• WORK TO BE COMPLETED:
Set down exactly the lines below, starting at the one that contains "Widerrufsrecht (604, 2422)" and ending at the one that contains "Generatoren / Pumpen (113, 796)", with both of those lines included and nothing else.

• THE DATA:

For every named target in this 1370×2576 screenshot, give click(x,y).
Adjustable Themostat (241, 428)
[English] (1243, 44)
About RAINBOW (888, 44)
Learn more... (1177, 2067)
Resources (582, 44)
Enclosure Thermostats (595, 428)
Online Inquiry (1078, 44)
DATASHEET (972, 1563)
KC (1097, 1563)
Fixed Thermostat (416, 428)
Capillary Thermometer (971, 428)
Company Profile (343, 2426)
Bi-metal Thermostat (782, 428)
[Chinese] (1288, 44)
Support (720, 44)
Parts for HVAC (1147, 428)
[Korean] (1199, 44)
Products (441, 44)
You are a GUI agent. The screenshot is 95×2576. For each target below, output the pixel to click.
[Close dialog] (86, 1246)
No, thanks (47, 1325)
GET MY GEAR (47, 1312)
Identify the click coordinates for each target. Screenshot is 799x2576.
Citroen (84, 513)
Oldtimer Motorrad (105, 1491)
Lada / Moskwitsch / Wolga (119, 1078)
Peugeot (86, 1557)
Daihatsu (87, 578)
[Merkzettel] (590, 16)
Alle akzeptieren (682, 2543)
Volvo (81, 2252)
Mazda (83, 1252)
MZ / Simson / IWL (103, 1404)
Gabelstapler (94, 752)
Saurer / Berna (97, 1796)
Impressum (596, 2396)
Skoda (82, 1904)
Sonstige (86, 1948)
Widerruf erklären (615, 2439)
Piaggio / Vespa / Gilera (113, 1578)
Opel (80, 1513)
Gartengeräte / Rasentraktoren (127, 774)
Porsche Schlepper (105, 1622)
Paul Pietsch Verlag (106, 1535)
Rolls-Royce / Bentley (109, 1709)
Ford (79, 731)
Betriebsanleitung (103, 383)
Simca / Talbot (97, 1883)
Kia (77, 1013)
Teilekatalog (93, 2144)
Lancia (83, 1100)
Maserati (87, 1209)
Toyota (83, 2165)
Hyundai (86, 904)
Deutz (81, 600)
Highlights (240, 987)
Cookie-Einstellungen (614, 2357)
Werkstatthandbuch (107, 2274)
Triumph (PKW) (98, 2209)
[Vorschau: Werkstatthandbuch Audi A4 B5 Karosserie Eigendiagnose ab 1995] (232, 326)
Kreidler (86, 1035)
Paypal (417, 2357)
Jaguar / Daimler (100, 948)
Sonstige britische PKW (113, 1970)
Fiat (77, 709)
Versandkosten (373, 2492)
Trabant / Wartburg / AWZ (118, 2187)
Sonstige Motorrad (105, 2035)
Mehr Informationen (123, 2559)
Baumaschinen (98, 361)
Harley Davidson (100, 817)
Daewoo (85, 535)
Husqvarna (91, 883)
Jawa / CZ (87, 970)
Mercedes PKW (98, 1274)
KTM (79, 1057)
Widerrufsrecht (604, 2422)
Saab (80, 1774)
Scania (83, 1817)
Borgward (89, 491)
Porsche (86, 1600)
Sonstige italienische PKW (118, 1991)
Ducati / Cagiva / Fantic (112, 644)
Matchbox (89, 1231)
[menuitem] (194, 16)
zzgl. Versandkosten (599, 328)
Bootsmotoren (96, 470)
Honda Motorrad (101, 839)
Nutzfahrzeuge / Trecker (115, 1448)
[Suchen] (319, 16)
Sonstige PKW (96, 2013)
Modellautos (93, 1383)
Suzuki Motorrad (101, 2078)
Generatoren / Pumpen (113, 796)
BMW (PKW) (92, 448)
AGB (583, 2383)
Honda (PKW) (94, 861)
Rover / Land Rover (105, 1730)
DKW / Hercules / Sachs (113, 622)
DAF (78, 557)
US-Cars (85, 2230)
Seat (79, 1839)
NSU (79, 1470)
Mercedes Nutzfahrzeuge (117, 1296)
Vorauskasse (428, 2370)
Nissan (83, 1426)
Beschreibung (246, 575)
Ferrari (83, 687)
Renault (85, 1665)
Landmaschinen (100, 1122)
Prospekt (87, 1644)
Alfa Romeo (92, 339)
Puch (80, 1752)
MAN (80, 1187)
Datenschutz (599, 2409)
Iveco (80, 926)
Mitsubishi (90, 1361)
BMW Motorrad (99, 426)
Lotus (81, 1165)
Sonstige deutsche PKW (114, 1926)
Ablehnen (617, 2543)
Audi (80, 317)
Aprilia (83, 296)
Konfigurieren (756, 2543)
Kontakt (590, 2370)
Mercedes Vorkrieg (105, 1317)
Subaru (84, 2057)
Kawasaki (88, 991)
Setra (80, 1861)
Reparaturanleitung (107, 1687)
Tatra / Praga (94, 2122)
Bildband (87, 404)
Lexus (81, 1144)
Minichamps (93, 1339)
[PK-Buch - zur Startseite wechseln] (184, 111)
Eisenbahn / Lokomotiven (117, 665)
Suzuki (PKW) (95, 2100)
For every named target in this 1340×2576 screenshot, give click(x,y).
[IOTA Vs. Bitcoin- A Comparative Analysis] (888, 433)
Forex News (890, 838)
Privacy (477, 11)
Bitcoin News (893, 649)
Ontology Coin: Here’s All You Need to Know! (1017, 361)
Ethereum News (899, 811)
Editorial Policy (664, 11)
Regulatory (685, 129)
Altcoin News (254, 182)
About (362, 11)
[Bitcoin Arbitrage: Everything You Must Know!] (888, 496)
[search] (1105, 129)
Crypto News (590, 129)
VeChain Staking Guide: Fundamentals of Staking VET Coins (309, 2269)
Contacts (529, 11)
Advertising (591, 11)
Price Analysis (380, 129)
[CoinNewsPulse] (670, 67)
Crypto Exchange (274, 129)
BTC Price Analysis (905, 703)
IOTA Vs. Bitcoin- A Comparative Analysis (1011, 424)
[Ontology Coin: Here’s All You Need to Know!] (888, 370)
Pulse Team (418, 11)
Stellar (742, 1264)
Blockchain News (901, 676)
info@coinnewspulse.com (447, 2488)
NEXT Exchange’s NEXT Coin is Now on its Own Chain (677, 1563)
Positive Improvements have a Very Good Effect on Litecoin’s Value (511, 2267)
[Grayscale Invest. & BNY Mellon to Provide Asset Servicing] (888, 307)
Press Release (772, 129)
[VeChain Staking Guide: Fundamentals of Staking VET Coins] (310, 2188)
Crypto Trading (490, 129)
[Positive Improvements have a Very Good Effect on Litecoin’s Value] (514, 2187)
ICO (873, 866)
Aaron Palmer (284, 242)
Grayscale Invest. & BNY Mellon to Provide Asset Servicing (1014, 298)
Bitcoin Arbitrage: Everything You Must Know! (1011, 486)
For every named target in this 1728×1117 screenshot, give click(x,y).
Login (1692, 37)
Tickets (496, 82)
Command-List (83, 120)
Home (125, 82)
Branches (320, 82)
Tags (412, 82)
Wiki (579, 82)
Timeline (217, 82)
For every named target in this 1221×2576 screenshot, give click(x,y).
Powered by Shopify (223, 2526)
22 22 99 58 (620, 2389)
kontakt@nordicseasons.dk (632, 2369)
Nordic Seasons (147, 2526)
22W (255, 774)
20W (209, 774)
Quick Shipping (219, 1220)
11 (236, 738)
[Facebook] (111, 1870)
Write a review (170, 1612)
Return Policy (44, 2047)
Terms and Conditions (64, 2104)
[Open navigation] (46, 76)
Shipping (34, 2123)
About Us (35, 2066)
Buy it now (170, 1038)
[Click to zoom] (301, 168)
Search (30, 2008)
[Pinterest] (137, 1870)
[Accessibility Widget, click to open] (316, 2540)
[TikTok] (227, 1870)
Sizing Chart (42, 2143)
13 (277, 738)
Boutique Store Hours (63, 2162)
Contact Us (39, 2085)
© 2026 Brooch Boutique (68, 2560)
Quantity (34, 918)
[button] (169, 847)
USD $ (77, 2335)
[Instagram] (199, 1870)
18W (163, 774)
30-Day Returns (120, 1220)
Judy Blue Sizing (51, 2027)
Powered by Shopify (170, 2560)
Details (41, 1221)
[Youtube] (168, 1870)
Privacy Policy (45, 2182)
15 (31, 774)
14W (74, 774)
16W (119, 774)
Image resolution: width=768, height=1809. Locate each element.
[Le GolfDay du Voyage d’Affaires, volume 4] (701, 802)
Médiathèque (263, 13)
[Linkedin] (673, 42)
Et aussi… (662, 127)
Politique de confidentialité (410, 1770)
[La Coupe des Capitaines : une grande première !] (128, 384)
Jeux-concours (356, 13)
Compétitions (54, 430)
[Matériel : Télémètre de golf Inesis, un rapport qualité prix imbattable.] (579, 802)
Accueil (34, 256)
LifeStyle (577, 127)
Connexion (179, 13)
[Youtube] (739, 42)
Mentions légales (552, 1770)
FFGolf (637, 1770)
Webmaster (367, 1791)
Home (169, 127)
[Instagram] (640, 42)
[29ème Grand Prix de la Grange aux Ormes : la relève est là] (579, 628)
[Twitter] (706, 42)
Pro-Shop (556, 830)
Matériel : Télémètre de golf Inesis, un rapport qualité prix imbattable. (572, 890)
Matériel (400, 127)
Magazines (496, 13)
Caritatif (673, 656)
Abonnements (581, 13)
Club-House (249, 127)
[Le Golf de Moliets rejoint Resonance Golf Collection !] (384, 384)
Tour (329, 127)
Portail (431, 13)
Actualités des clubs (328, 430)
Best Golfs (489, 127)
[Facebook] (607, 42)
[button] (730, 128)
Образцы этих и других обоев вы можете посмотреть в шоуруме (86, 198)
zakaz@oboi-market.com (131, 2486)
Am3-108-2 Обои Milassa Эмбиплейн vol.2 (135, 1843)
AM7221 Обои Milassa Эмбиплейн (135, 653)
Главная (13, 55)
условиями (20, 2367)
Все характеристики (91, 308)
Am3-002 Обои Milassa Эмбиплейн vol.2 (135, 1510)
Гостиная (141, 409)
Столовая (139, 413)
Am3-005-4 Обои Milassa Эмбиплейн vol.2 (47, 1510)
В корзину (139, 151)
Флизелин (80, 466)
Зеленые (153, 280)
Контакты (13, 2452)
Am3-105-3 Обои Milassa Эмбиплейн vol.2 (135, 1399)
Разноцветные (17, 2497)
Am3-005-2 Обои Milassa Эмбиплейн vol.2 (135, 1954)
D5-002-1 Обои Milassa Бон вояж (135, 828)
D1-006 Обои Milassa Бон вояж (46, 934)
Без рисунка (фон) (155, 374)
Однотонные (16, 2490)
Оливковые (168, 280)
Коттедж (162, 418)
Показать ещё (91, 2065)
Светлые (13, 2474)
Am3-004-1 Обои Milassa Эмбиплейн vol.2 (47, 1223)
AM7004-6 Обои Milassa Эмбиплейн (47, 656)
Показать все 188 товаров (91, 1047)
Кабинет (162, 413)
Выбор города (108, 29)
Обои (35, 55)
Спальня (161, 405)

• COMPLETED EXERCISE:
Widerrufsrecht (604, 2422)
Saab (80, 1774)
Scania (83, 1817)
Borgward (89, 491)
Porsche (86, 1600)
Sonstige italienische PKW (118, 1991)
Ducati / Cagiva / Fantic (112, 644)
Matchbox (89, 1231)
[menuitem] (194, 16)
zzgl. Versandkosten (599, 328)
Bootsmotoren (96, 470)
Honda Motorrad (101, 839)
Nutzfahrzeuge / Trecker (115, 1448)
[Suchen] (319, 16)
Sonstige PKW (96, 2013)
Modellautos (93, 1383)
Suzuki Motorrad (101, 2078)
Generatoren / Pumpen (113, 796)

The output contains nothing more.